* Qué hacer
1. Edita el relato sobre la llegada al evangelio: reescribe la parte que empieza con las palabras que contienen "La primera vez" y termina con "estaba en camino.", y cambia "de emergencia" por "de urgencia".
2. Continúa el relato sobre la llegada al evangelio a partir del punto en que se detiene.

* Pasaje mostrado
#####
La primera vez que yo llegué al evangelio fue por una sola razón: Rubidia. Ella era hija de un pastor, don Rosalvo García, y como tal quien la quisiera debía profesar su misma religión. Durante años ella me reprochaba que yo entrara a la iglesia por carne (compañía del otro sexo), y pensando detenidamente quizá tuvo razón.
En el evangelio se nace, se gatea y después uno camina. A mí me tocó nacer y correr. Rubidia salió embarazada a finales de diciembre de 2000, y eso me obligó a que el amor que nos sentíamos lo lleváramos al plano legal y religioso de emergencia. Me adoctrinaron, me bauticé inmediatamente y luego vino la boda religiosa. El matrimonio civil ya lo habíamos hecho a escondidas. El embarazo crecía cual cerro. Dennis ya estaba en camino.
Durante algún tiempo yo me mantuve como relojito suizo fiel a los cultos, pero sin dar la espalda a pecados que para mí eran y son de poca connotación.
Nos congregábamos en la iglesia Una Esperanza Viva de la colonia 22 de Abril. Allí abundaban los pandilleros y siempre hubo hermanos que contribuyeron para que yo argumentara mis pretextos y dejara la congregación.
Por más de cinco años me olvidé de ir a cultos, de ir a vigilias; me amparaba en la frase bíblica que reza «la fe sin obras es muerta». Con ese escudo llegué a las salas preoperatorias y posoperatorias del Hospital General del ISSS en noviembre de 2010. Allí me encontré con Manuel Callejas, un joven servicial. Jocoso, pero entregado por completo al evangelio, y frente a mi cama estaba Arsenio Carrillo, quien fungía como alcalde de San Esteban Catarina por el FMLN entre 2000 y 2012.
Cheno, como le decían sus familiares, fue un combatiente de alto rango en la guerrilla. Confesaría entre los pacientes de la sala que durante la guerra le decían Judas y que no creía en Dios. Él apostaba siempre por los chistes rojos. Y aunque ateo, Cheno era un buen tipo.
#####
* Material proporcionado
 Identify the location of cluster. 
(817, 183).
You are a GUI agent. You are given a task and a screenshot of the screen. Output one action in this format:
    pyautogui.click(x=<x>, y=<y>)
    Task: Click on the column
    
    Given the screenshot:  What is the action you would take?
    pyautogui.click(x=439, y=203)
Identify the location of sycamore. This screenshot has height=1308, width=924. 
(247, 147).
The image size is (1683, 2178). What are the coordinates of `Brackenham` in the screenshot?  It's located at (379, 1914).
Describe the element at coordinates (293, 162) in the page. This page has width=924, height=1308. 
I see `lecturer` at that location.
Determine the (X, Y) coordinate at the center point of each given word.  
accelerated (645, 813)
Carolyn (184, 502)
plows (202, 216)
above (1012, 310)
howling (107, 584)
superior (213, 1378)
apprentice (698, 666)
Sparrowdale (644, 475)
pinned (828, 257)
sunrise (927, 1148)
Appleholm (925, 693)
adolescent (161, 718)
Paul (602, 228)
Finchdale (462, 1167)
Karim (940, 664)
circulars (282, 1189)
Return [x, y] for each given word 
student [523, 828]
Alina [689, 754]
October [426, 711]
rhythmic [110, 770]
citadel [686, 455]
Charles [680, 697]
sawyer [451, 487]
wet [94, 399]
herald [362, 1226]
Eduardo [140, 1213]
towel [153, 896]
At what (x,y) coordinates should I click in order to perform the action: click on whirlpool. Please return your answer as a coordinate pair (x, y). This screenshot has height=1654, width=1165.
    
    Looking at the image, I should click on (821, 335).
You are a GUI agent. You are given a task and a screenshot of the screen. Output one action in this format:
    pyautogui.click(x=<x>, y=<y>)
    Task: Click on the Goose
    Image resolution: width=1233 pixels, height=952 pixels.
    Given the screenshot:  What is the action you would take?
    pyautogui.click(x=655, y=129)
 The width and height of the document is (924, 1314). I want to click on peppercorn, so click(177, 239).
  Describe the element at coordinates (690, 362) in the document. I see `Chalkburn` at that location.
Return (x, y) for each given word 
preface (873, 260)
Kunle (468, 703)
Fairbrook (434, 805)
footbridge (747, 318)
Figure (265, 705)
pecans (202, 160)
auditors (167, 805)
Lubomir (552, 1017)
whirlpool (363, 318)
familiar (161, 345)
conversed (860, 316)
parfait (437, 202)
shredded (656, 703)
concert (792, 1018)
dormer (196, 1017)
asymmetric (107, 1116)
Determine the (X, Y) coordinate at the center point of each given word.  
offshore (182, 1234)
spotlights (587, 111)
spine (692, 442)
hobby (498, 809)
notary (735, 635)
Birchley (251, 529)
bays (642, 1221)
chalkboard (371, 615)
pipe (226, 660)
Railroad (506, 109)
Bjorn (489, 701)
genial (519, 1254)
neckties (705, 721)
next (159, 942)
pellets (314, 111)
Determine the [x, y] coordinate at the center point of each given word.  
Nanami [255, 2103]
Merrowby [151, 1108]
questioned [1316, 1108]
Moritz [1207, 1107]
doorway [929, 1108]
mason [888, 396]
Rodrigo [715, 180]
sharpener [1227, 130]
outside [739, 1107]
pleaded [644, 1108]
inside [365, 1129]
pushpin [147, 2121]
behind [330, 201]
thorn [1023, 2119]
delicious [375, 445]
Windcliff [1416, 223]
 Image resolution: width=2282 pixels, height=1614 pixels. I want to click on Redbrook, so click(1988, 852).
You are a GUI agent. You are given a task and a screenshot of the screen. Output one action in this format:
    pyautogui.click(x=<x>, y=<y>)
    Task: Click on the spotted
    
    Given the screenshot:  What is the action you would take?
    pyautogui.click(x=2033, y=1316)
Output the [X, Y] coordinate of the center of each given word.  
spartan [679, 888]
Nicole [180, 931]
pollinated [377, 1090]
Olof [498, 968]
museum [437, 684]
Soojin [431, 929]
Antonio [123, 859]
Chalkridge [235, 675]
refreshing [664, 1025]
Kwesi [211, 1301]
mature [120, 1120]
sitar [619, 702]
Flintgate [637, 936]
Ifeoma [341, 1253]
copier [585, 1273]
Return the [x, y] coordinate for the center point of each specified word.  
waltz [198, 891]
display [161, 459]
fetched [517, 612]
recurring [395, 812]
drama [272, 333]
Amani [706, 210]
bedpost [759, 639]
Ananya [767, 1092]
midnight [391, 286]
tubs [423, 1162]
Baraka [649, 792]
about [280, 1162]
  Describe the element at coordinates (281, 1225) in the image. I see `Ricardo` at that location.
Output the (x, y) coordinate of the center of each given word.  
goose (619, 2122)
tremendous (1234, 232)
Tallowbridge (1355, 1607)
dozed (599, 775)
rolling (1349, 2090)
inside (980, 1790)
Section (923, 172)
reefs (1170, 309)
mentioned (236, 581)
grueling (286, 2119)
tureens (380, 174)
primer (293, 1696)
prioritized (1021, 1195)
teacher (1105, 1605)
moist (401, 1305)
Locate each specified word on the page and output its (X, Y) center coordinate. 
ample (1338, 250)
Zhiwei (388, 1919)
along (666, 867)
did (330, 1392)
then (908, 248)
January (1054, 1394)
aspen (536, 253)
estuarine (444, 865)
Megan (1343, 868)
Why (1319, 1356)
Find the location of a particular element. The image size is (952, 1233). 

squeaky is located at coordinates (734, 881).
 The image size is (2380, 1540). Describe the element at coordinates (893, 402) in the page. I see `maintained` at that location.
#####
* Respuestas por tarea
1.
La primera vez que yo llegué al evangelio fue por una sola razón: Rubidia. Ella era hija de un pastor, don Rosalvo García, y como tal quien la quisiera debía profesar su misma religión. Durante años ella me reprochaba que yo entrara a la iglesia por carne (compañía del otro sexo), y pensando detenidamente quizá tuvo razón.
En el evangelio se nace, se gatea y después uno camina. A mí me tocó nacer y correr. Rubidia salió embarazada a finales de diciembre de 2000, y eso me obligó a que el amor que nos sentíamos lo lleváramos al plano legal y religioso de urgencia. Me adoctrinaron, me bauticé inmediatamente y luego vino la boda religiosa. El matrimonio civil ya lo habíamos hecho a escondidas. El embarazo crecía cual cerro. Dennis ya estaba en camino.

2.
Era yo el que trataba de balancear las tertulias cuando Manuel y Arsenio debatían sobre la existencia y las doctrinas de Jesús, pero ambos dejaron el hospital antes que yo. Extrañé sus bromas, su consuelo, cuando sin una gota de anestesia los doctores me afirmaron que lo mío era seguramente un cáncer.
Fue la mañana del 23 de diciembre que la tortuosa noticia estremeció mi cerebro. Tenía frente a mí una sentencia de muerte. Tragué y respiré una y otra vez para no llorar frente a los de gabacha blanca. Una vez se habían ido, me cobijé y bañé la cama de lágrimas amargas. Llamé a casa para decirle a mi familia que los médicos me habrían dado de alta, pero que tenía noticias poco alentadoras. Había ido para iniciar el proceso de reconstrucción, y esperanzado en mostrarle al mundo otra vez mi rostro, y me iba a casa con la obligación de volver tras las vacaciones de año para luchar por mi vida.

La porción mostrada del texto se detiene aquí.